With this information it appeared to Frampton that the lateral instability of conventional footwear was both inherent and a serious problem, and that the solution was to redesign the sole of footwear so as to preserve the natural stability of the barefoot. Basically, to be natural, he determined that the shoe sole had to be contoured to the curved shape of the human foot sole, not like a flat cookie-cutter section of the ground like conventional shoe soles.
The barefoot shoe sole design Frampton came up with has four essential elements: first, greater width, to match the wide load-bearing portions of the barefoot sole throughout its full range of motion, from maximum pronation to maximum supination; second, a rounded shape, to parallel the curved shape of the human foot; third, greater flexibility, to parallel the rounded human foot’s capacity to flatten easily under body weight; and fourth, uniform thickness in the frontal plane, so that the barefoot remains in a neutral position when it moves sideways on the shoe sole, just as if it were directly on the ground (see picture below).
So in early 1988 Frampton began what became a multiyear process to develop his new barefoot shoe sole design, while at the same time working full time with the Federal Government. The development process involved experimentation with various rudimentary shoe sole prototypes, particularly running shoes, first testing on himself and then with athletes, some of whom were world class runners.

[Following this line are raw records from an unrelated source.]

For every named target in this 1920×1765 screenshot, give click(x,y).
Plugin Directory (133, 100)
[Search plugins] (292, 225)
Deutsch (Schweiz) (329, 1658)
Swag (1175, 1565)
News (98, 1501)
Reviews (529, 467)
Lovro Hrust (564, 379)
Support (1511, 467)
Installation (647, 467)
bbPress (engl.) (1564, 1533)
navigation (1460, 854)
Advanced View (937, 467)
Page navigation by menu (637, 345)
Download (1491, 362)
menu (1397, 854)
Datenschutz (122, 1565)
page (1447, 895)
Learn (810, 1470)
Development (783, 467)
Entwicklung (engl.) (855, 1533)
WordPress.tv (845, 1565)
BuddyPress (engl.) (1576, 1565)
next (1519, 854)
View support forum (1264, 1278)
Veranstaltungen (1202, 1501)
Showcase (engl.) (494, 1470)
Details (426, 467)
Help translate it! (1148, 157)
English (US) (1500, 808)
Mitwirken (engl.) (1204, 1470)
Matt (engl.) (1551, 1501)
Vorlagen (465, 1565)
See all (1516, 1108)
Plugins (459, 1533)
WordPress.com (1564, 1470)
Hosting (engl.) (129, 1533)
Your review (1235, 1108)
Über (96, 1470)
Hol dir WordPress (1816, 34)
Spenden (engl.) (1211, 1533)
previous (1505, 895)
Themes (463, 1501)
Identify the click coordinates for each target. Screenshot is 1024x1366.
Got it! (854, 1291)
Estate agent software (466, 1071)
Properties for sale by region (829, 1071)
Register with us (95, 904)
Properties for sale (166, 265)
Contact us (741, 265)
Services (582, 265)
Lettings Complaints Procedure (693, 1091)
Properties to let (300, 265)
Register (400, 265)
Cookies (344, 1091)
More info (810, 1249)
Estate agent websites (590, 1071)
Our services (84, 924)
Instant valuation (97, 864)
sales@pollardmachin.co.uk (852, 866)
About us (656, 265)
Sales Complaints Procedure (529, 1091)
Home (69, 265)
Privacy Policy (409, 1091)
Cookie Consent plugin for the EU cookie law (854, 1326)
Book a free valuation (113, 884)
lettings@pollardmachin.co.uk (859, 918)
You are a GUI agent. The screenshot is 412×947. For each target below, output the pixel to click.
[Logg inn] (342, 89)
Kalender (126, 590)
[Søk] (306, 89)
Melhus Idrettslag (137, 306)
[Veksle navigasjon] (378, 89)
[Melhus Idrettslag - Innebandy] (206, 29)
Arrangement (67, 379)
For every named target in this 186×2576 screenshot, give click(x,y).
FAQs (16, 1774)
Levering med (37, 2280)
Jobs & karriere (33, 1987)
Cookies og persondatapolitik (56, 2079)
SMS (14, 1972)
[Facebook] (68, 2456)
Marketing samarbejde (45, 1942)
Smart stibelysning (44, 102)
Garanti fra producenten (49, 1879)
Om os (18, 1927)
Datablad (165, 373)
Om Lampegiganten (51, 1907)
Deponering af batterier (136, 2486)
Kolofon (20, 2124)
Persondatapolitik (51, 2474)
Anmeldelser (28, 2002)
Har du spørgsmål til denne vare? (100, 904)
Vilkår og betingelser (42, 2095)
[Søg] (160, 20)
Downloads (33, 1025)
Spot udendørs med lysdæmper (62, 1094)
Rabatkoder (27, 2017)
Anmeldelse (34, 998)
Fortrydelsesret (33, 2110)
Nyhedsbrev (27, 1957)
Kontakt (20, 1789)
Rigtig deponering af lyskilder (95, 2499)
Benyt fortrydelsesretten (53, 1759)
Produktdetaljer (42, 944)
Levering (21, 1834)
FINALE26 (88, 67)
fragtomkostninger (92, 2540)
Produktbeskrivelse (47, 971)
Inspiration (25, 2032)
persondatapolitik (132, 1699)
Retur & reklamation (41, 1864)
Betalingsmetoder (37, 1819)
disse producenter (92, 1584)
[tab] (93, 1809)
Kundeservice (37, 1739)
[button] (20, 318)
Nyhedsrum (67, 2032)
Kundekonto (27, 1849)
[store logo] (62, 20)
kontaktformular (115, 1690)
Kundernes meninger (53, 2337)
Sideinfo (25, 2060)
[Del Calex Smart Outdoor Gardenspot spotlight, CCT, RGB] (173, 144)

He also began developing and filing patent applications, both in the U.S. and internationally. [Anatomic Research Inc. Patents] In addition, he met with the leading researchers in footwear biomechanics, both in the U.S. and abroad.
During this period Frampton was successful in attracting a considerable amount of print media and television attention, including a feature in THE WALL STREET JOURNAL. But even with the many resulting contacts, no license or manufacturing offers could be finalized into a reasonable commercial deal by the end of 1992.
At the beginning of 1993, Frampton focused primarily on developing a professionally made engineering prototype of his design for a court shoe, like a basketball or tennis shoe. That effort was both extremely expensive and time-consuming, but finally yielded a prototype (right foot only) that could be tested against existing footwear.
The testing was done professionally at a leading university biomechanics lab by a former director of research at Nike who was at that time consulting for adidas. The results were quite good for conventional tests, but were especially striking for an entirely new test that Frampton devised to highlight the entirely new level of performance made possible by his new barefoot shoe sole design.
In the test, student volunteers were instructed to jump while standing as high as they could and then land only on the prototype-shod foot while at the same time holding that foot tilted out in the inversion ankle spraining position.
With a conventional shoe sole, that is impossible to do without a severe lateral ankle sprain or break. Without even jumping, when only standing, severe ankle pain is experienced at only about a third of body weight (G).
In dramatic contrast, student volunteers equipped with the prototype barefoot shoe sole could jump high and land at G forces as high as 7 G’s with no ankle pain (as shown in the photographs below).
The test results led directly to a referral by the adidas consultant to the head of R&D at adidas. That led immediately to extensive licensing discussions that went on for almost an entire year. During that year Frampton also had some early stage licensing discussions with Nike.
In addition, he initiated a pre-production prototype development program as the next step to manufacturing and marketing the barefoot shoe sole design, in case licensing discussions with adidas and Nike were not successful.